I suspect that my labels are the problem, so here are the labels:

In [12]:
undefined



import pandas as pd
import numpy as np
import os
dir = "C:\Users\Anonymous\Desktop\KAGA FOLDER\Hashtags"
labels = np.array(pd.read_csv(os.path.join(dir,"train.csv")))[:,4:]
labels


Out[12]:
array([[0.0, 0.0, 1.0, ..., 0.0, 0.0, 0.0],
       [0.0, 0.0, 0.0, ..., 0.0, 0.0, 0.0],
       [0.0, 0.0, 0.0, ..., 0.0, 0.0, 0.0],
       ..., 
       [0.0, 0.0, 0.0, ..., 1.0, 0.0, 0.0],
       [0.0, 0.385, 0.41, ..., 0.0, 0.0, 0.0],
       [0.0, 0.20199999999999999, 0.395, ..., 0.0, 0.0, 0.0]], dtype=object)
In [13]:
undefined



labels.shape
Out[13]:
(77946L, 24L)

Learner over 10 years

I'm sorry, but I'm a bit confused. Since I'm getting the labels out of the train.csv shouldn't the size match with train?
shan.B over 10 years

You are reading form train.csv, but you are doing some processes on the training data. You append training and test data into all_data and get a part of it as train. How you obtain train_length seems confusing to me.

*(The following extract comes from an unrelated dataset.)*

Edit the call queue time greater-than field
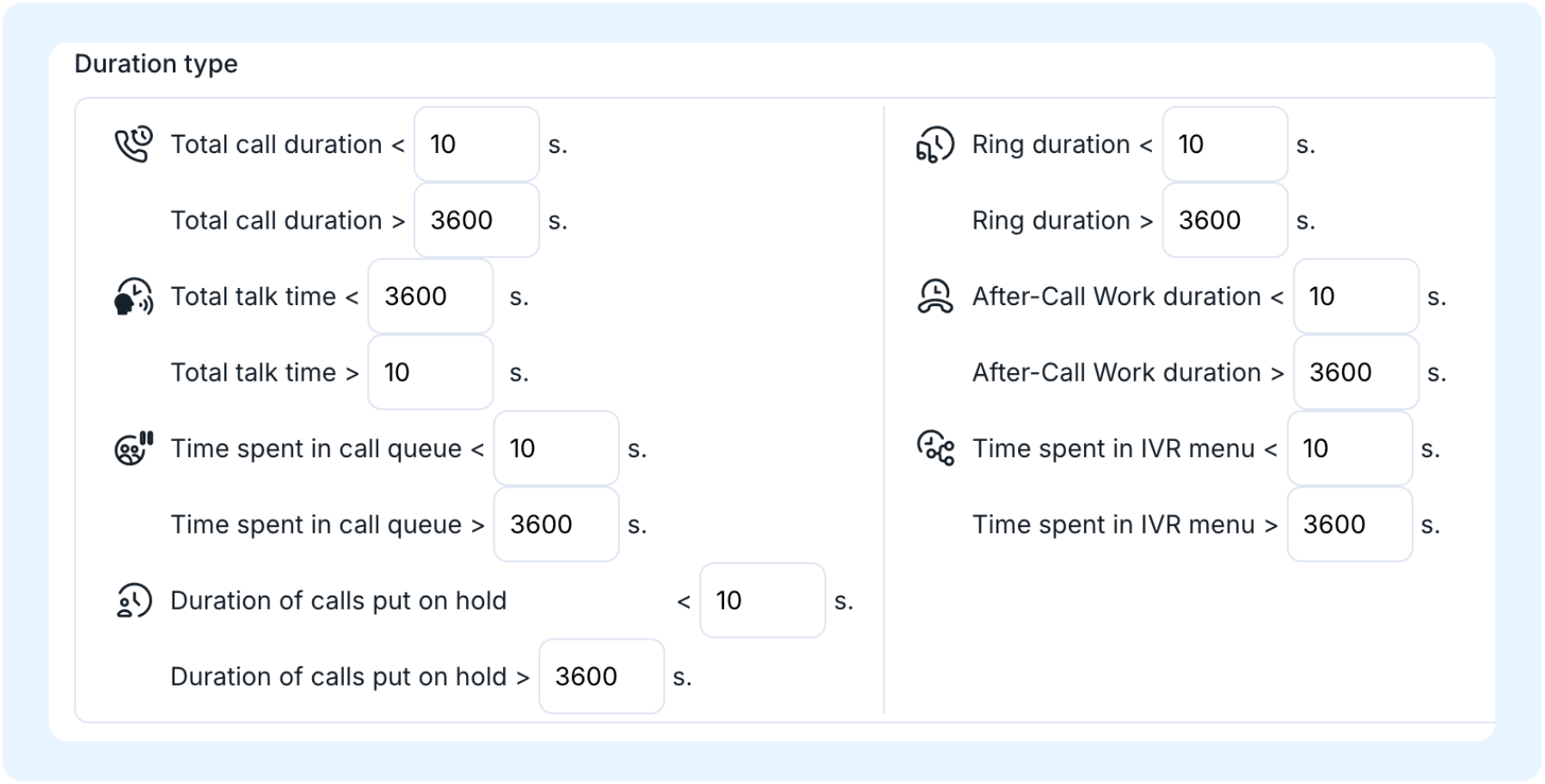 (556, 524)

Please try to print the size of train this would verify or disprove my theory.
Learner over 10 years

The shape of train is: (77946, 10000).
shan.B over 10 years

Do you really have 10000 attributes on a classification, that's big.
Learner over 10 years

No, there I was only using one attribute, while the whole dataset has 3 attributes. So I'm definitely screwing up here. Thanks for pointing this out!
Learner over 10 years

Ok never mind, I just made a mistake while initializing a variable. Checked my data reading and that seems fine to.